Summer break is just around the corner. Hang a sheet from the clothesline in the backyard and fire up the projector for a NASA movie night.

1. Mars in a Minute

Back in the day, movies started with a cartoon. Learn the secrets of the Red Planet in these animated 60 second chunks.

2. Crash of the Titans

Watch two galaxies collide billions of years from now in this high-definition visualization.

3. Tour the Moon in 4K

Wait for the dark of the waning Moon next weekend to take in this 4K tour of our constant celestial companion.

4. Seven Years of the Sun

Watch graceful dances in the Sun’s atmosphere in this series of videos created by our 24/7 Sun-sentinel, the Solar Dynamic Observatory (SDO).

5. Light ‘Em Up

Crank up the volume and learn about NASA science for this short video about some of our science missions, featuring a track by Fall Out Boy.

6. Bennu’s Journey

Follow an asteroid from its humble origins to its upcoming encounter with our spacecraft in this stunning visualization.

7. Lunar Landing Practice

Join Apollo mission pilots as they fly—and even crash—during daring practice runs for landing on the Moon.

8. Earthrise

Join the crew of Apollo 8 as they become the first human beings to see the Earth rise over the surface of the Moon.

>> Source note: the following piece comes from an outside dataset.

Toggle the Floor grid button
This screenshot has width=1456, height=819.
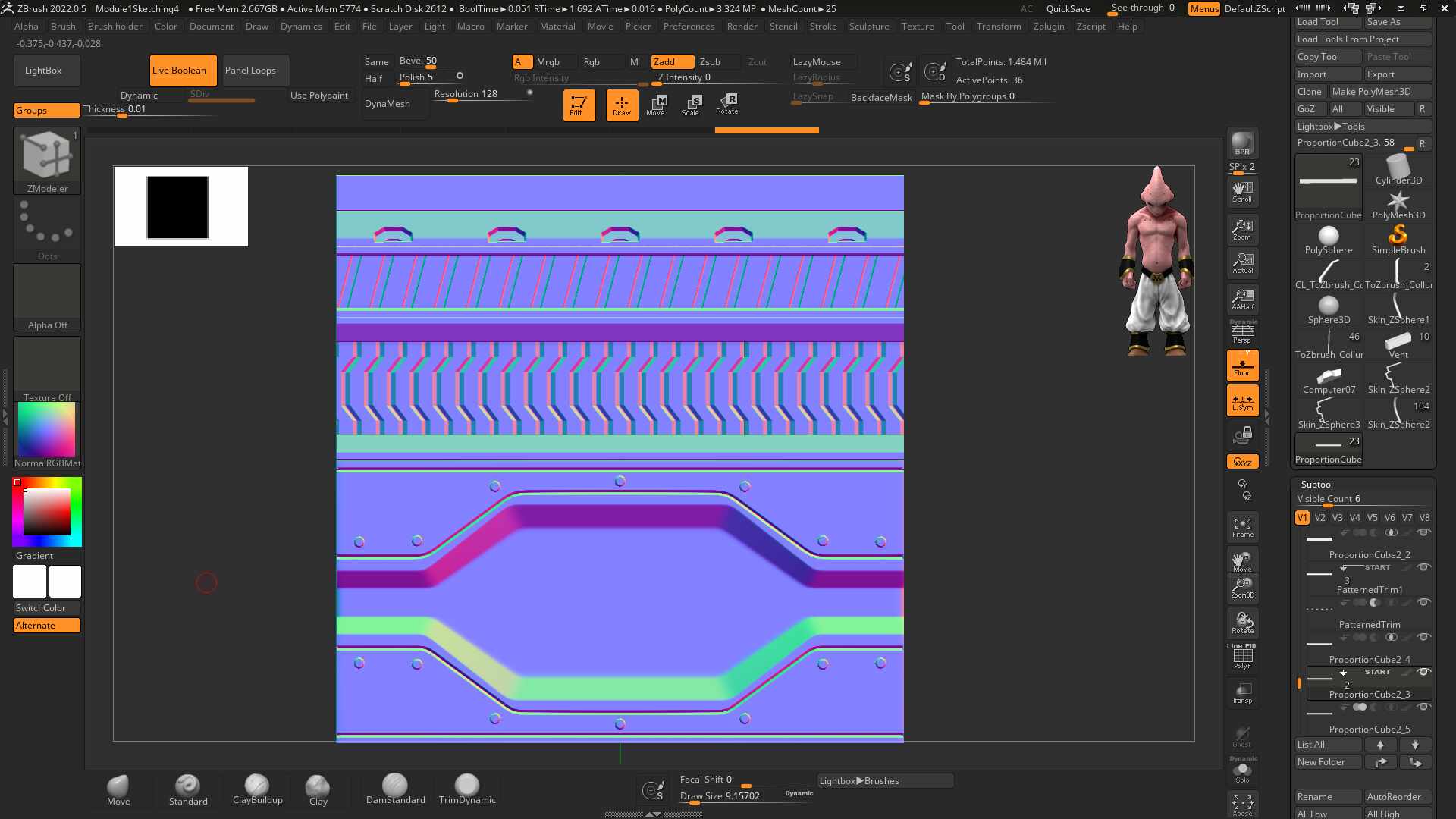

9. Musical Descent to Titan

Watch a musical, whimsical recreation of the 2005 Huygens probe descent to Titan, Saturn’s giant moon.

10. More Movies

Our Goddard Scientific Visualization Studio provides a steady stream of fresh videos for your summer viewing pleasure. Come back often and enjoy.

Read the full version of this article on the web HERE.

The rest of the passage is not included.